Parameter-Efficient Adaptation of LLMs for Clinical MRI Protocol Automation

This repository contains the complete source code and pipeline for the Master's thesis:
“Parameter-Efficient Adaptation of Open-Source Language Models for Clinical MRI Protocol Automation.”

This thesis examines the capability of modern open-source large language models (LLMs) to automate MRI protocol assignment. It focuses on adapting these models efficiently for this specialized clinical task while ensuring local deployment to maintain data privacy and transparency.

Workflow Overview

The project is structured as an end-to-end pipeline:

Data Preprocessing (data_processing.py)
Loads clinical data from Excel files and formats each case into a structured conversation:
- System message: Defines the task
- User message: Provides patient data and available MRI programs
- Assistant message: Contains the ground-truth sequences in JSON format
Model Adaptation (train.py)
Fine-tunes a pre-trained base LLM (e.g., Llama, MedGemma) using parameter-efficient fine-tuning (PEFT) methods, enabling the model to output clinically valid sequences in JSON.
Inference (inference.py)
Loads the fine-tuned (or pre-trained) model, processes new patient data, and generates MRI sequence recommendations.
Evaluation (evaluate.py)
Compares model outputs with expert-annotated ground truth using metrics such as exact fuzzy matching, edit distance, and semantic similarity (BioBERT and MiniLM).

Features

PEFT Methods: Supports LoRA, VeRA, and Prompt Tuning.
Model-Agnostic: Works with open-source decoder-only LLMs (e.g., Llama, Phi, MedGemma).
Main Loss Function: Cross Entropy loss.
Custom Loss Function: Implements CustomTrainer using Focal Loss and example-level weighting for rare medical sequences.
Structured Output: Forces models to produce clean, parsable JSON for automation.
Robust Evaluation: Multi-metric evaluation to measure clinical utility beyond simple accuracy.

Project Structure

peft-mri-protocol-automation/
├── configs/
│ └── config.yaml # Configuration file (paths, models, training)
├── data/
│ ├── train.xlsx # Training dataset
│ └── evaluation.xlsx # test dataset
├── model/
│ └── ... # Trained PEFT adapters
├── out/
│ └── ... # Logs and evaluation outputs
├── src/
│ ├── __init__.py
│ ├── main.py # Main entry point
│ ├── train.py # PEFT fine-tuning
│ ├── inference.py # Sequence generation
│ ├── evaluate.py # Evaluation metrics
│ ├── config.py # Configuration loader
│ ├── model_utils.py # PEFT configs, Focal Loss custom trainer
│ └── data_processing.py # Data loading, prompt formatting, tokenization
├── tests/# Unit tests
│ └── __init__.py
│ └── test_config.py
│ └── test_data_processing.py
│ └── test_evaluate.py
│ └── test_inference.py
│ └── test_model_utils.py
├── requirements.txt # Dependencies
└── README.md # This file

Getting Started

1️. Installation

Clone the repository:

git clone https://github.com/your-username/peft-mri-protocol-automation.git
cd peft-mri-protocol-automation

Install dependencies:

pip install -r requirements.txt

2. Configuration

All pipeline settings are controlled by configs/config.yaml.
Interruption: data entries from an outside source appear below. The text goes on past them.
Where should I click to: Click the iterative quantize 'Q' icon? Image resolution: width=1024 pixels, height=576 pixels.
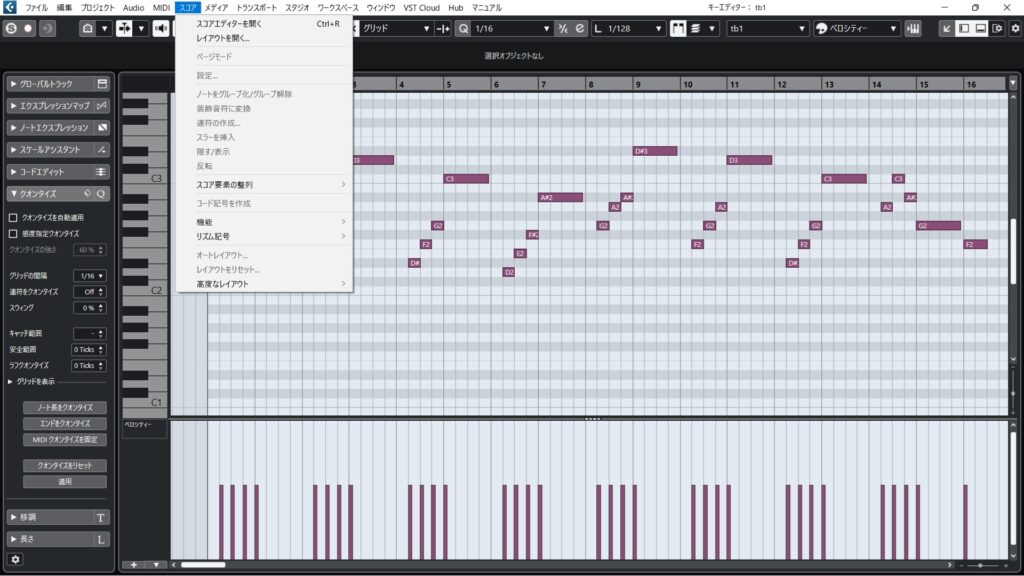click(x=101, y=194)
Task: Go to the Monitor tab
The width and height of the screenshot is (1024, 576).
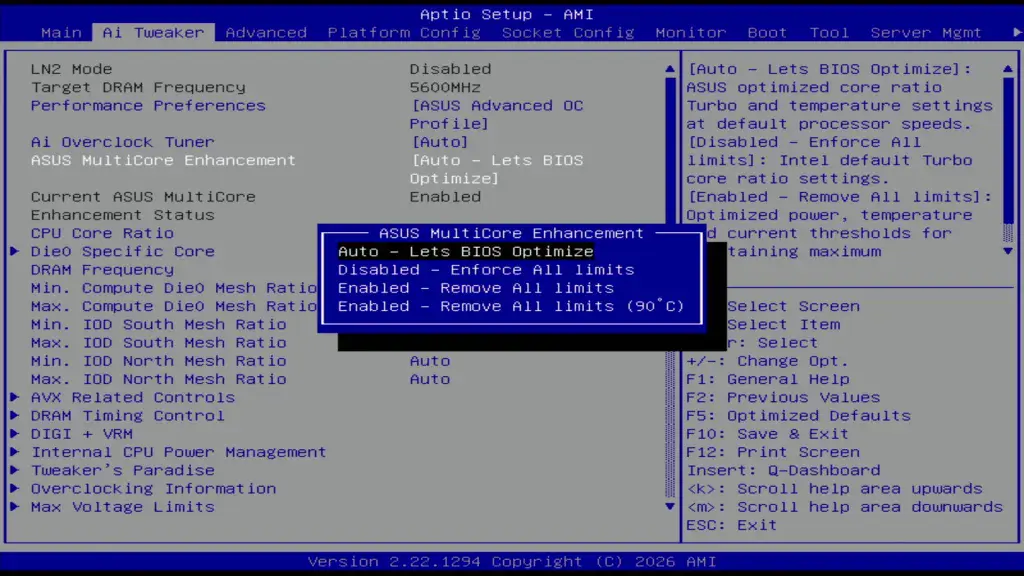Action: [x=690, y=32]
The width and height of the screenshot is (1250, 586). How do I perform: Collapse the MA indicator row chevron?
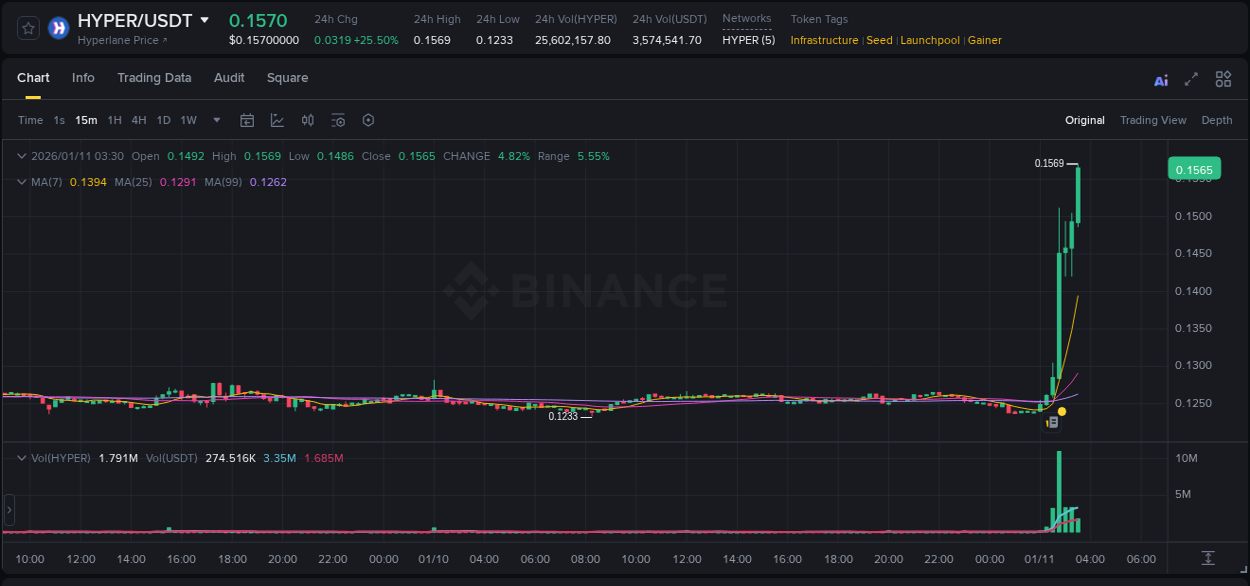[x=21, y=181]
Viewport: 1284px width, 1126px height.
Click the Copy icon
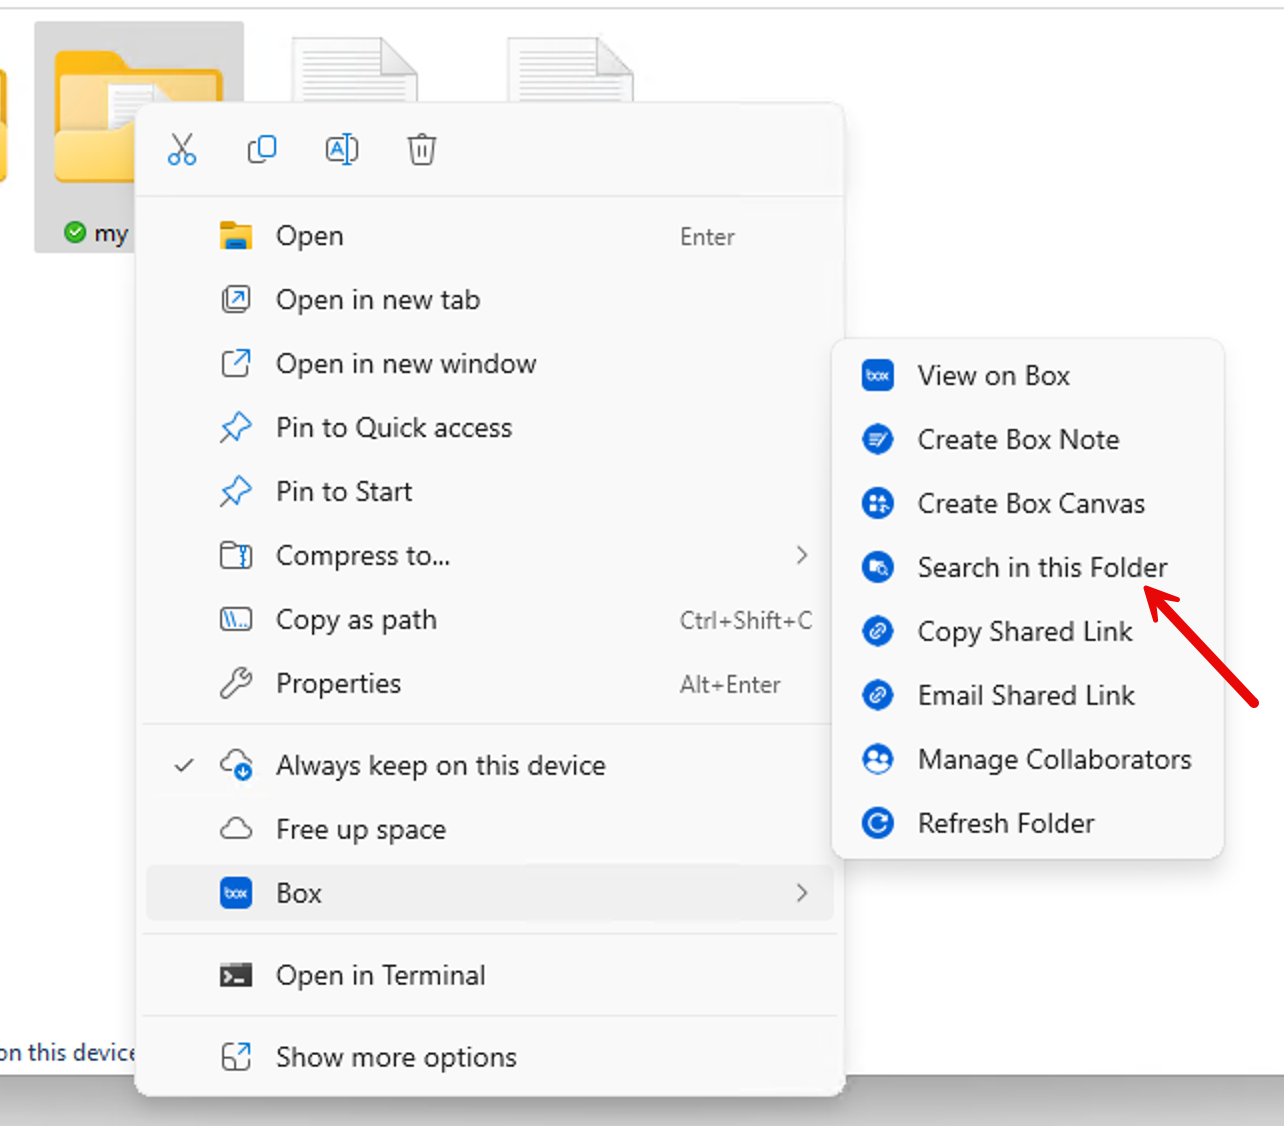(261, 149)
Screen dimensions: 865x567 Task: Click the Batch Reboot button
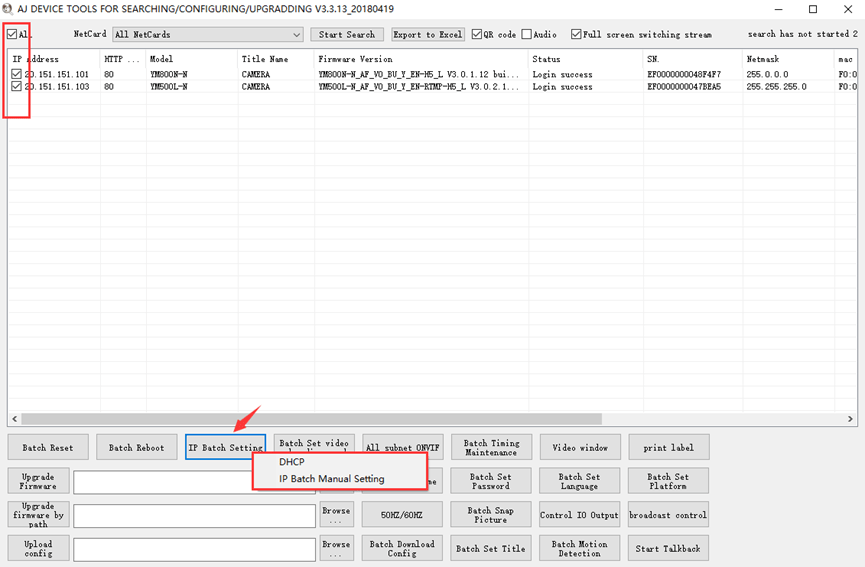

Before running the pipeline, edit this file:

base_project_dir: Set this to the absolute path of the cloned repository.
model_mapping: Update paths to your pre-trained base models (e.g., Llama-3.1-8B).
data_paths: Verify the names of your training and validation data files.

3. Data Format

The pipeline expects data in Excel files:

Training/Validation (train.xlsx, val.xlsx)
Must contain the following columns:
Indication, Symptoms, Age, Gender, Protocol
The Protocol column contains the ground-truth sequence list, e.g., "axial FLAIR, axial DWI".
Test (evaluation.xlsx)
Must contain: Indication, Symptoms, Age, Gender
The Protocol Zeynep and Protocol Ralf columns are used as ground truth.

4. Running the Pipeline

The main entry point is src/main.py. You can run training, inference, and evaluation using command-line arguments.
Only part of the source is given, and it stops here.